By Mike S Payton, Contributing Reporter

DELRAY BEACH, FLORIDA – The Palm Beach County Zoning Commission met yesterday, Friday, June 12th, to review three projects that requested changes to the Agricultural Reserve rules. In accordance with the Planning Staff recommendation, all three were almost unanimously rejected.

Zoning Commission, Agriculture Reserve, Delray Beach, Palm Beach County, Florida
The purpose of the Agricultural Reserve is to preserve unique farmland and wetlands in order to enhance agricultural activity, environmental and water resources in Palm Beach County, internet image recreation.

The proposals were all polished and well-funded, explaining how the projects add value to the area and solve various needs, but require incremental chipping away of Agricultural Reserve Comprehensive Plan through the text amendments.

The three projects were a Boynton Technology Park, a 140-acre tract straddling Boynton Beach Boulevard next to the turnpike. The Reserve at Atlantic, a 40-acre project on the southeast corner of Atlantic Avenue and Half Mile Road near the Delray Marketplace, and a development on a 39-acre site at the southeast corner of Boynton Beach Boulevard and Acme Dairy Road.

Despite the robust presentations and even comments of support from some farmers, the Commissioners voted 12-1 against the Reserve at Atlantic, 12-2 against the Boynton Technology Park and 12-1 against the multiple land use project west of Boynton Beach.

Commissioner Dagmar Brahs said to the Boynton Beach Boulevard project, “your complaint is that there is not enough preserve property. […] Why can’t they purchase the almost hundred acres on the south side of Boynton Beach Boulevard and turn that into their preserve property.” Answering herself, “Oh, it’s a cost issue.”

Before the meeting, Myrna Rosoff, Chair of the Agriculture Reserve Committee for Coalition of Boynton West Residential Associations (COBWRA), provided a written comment. “COBWRA opposes privately initiated text amendments to the Comprehensive Plan.”

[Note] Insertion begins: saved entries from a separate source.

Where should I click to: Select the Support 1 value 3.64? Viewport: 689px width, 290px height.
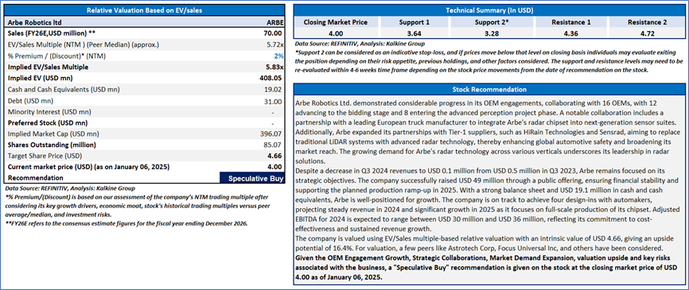[414, 33]
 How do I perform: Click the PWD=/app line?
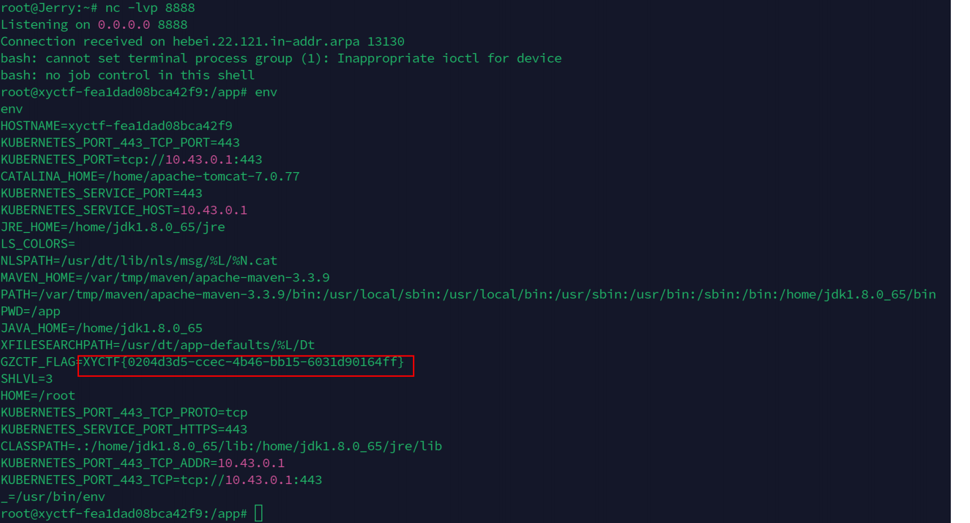coord(30,311)
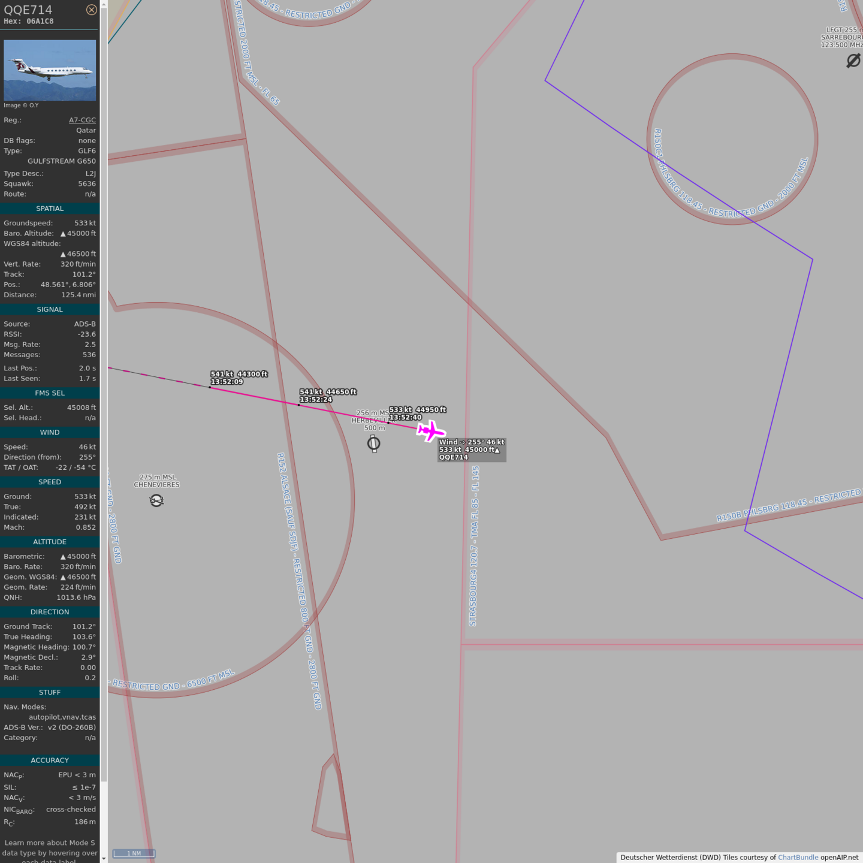Click the Herbeviller airfield symbol
This screenshot has width=863, height=863.
pos(373,443)
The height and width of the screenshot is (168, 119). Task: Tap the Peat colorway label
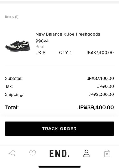(x=40, y=47)
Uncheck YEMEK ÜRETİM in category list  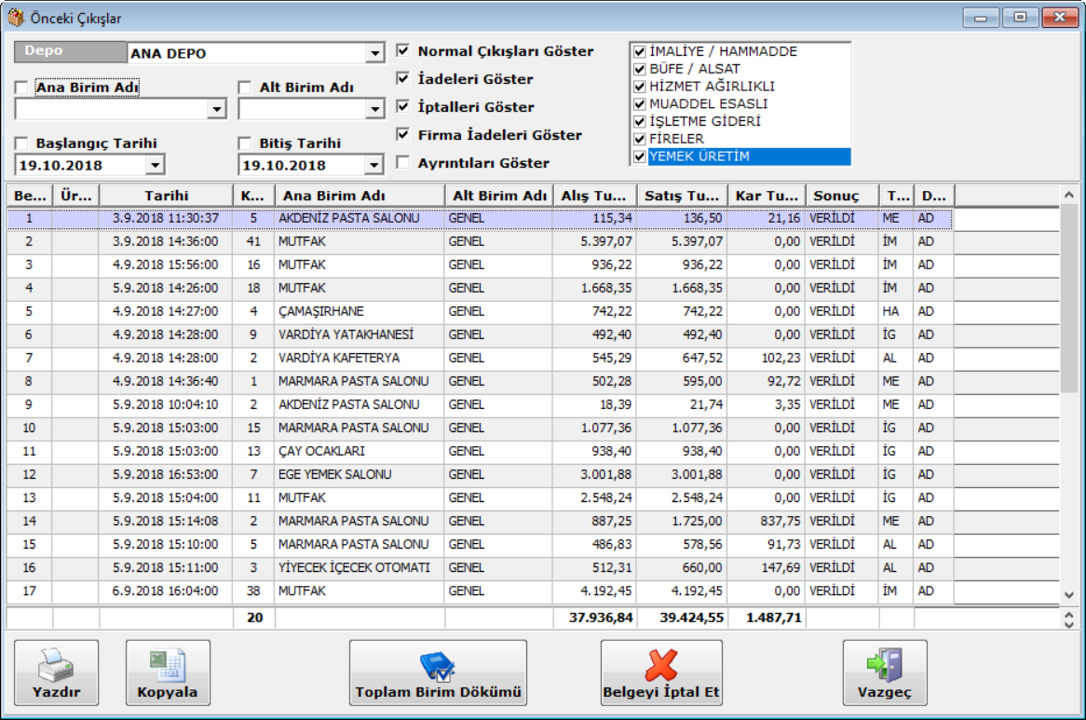click(639, 156)
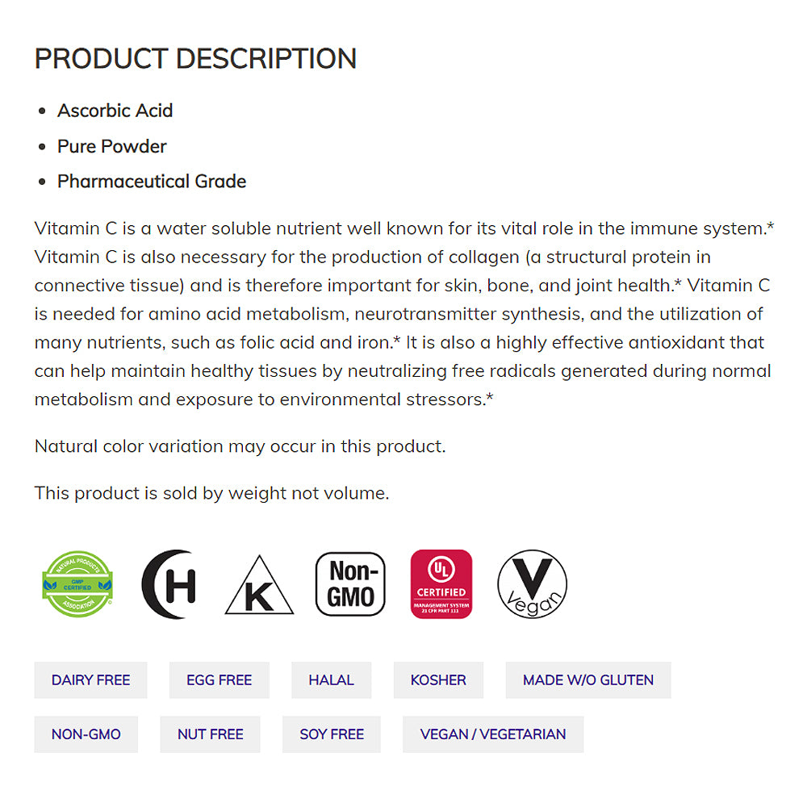Select the EGG FREE tag

click(x=219, y=680)
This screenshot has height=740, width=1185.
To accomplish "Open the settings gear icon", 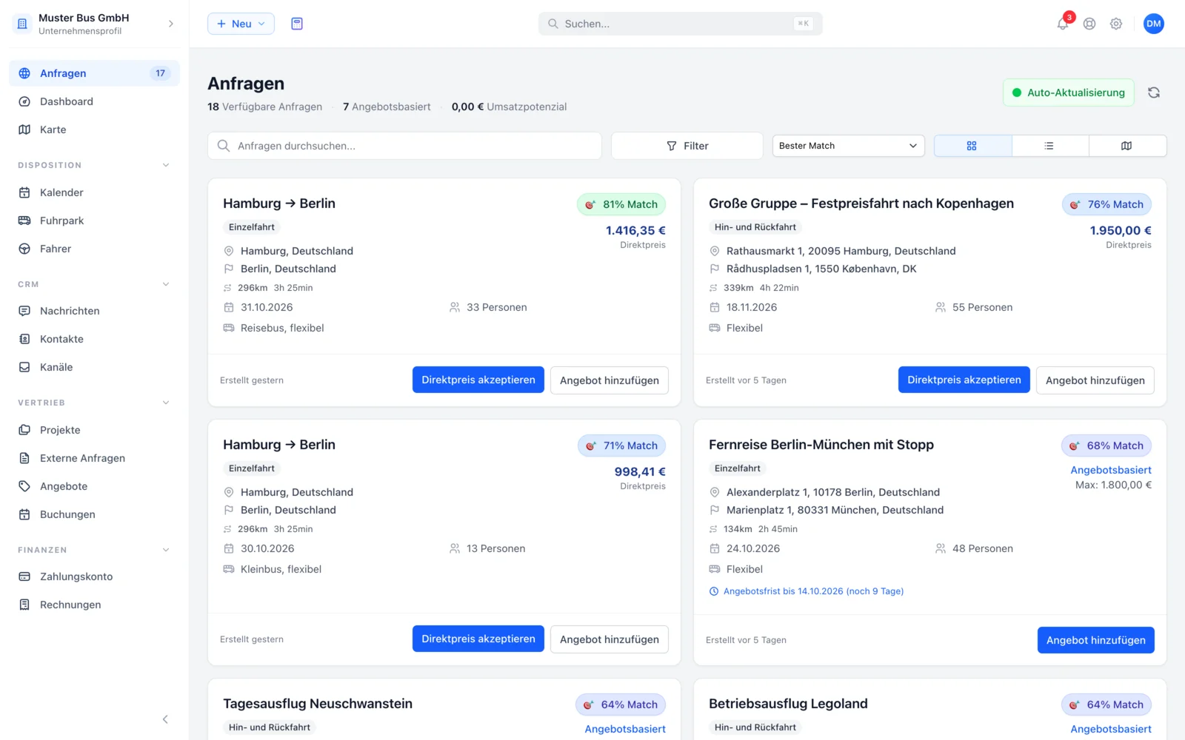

Adding, “The three appearing on the June 12, 2020 Planning Commission Agenda undercut the integrity of the Agriculture Reserve, attacking the fundamental requirement of sixty percent preserve land set aside for forty percent of development.”

“The proposed text amendments abandon this principle. The amendments destroy the Ag Reserve by reclassifying parcels to allow for increased density, intensity, and uses even including the device of workforce housing to secure greater density bonuses.”

“Such monumental changes, if being considered, must occur only after careful and thorough examination of the consequences to the Comprehensive Plan and with sufficient input from all stakeholders.”

Before the meeting, Patricia Behn, Planning Director for the county said, “The County has a long history with the Agricultural Reserve. A published staff report for tomorrow’s Planning Commission hearing can largely provide background information on changes.” The report can be found on their web site.

Zoning Commission, Agriculture Reserve, Delray Beach, Palm Beach County, Florida
The Reserve at Atlantic, a 40-acre project on the southeast corner of Atlantic Avenue and Half Mile Road near the Delray Marketplace, photo internet recretion.

Last week Palm Beach County Commissioner Melissa McKinlay shared, “The Ag Reserve was created to be a mix of agricultural production and light industrial uses to meet the needs of that production (like packing houses) along with residential and limited amounts of commercial to support both the residential and agricultural development.”

“The acreage the County purchased with bonds is still in agricultural use. Certainly, any private landowner, including farmers, has the right to ask for rezoning. Finding the balance between what to develop and what to preserve is difficult in a growing state.”

Steve Byers, of Bee Healthy Honey Farms spoke before the meeting how important the Ag Reserve is, “I have lived here since 2004 and a lot has changed and unfortunately making it harder for the farmers and agricultural pursuits that are so critical to our local food supply.”

“I started a bee farm in 2011 and currently still am one. But the wild flowers that the bees forage on is getting slimmer and slimmer. The roads are getting congested. The local feed store was run out of town. […] We are given an uphill battle to remain a farming location.”

Beth Rappaport, president of COBWRA, shared this morning, “COBWRA was pleased with the outcome of yesterday’s Planning Commission meeting, as we felt the private text amendments conflicted with the Comprehensive Plan and were not in the best interests of the preservation of the Ag Reserve.”

Although she admitted, “COBWRA fully expects to see the projects presented again by the developers and their agents on June 29th before the Board of County Commissioners. Each developer has heavily invested in their projects and has a very specific vision they wish to realize.”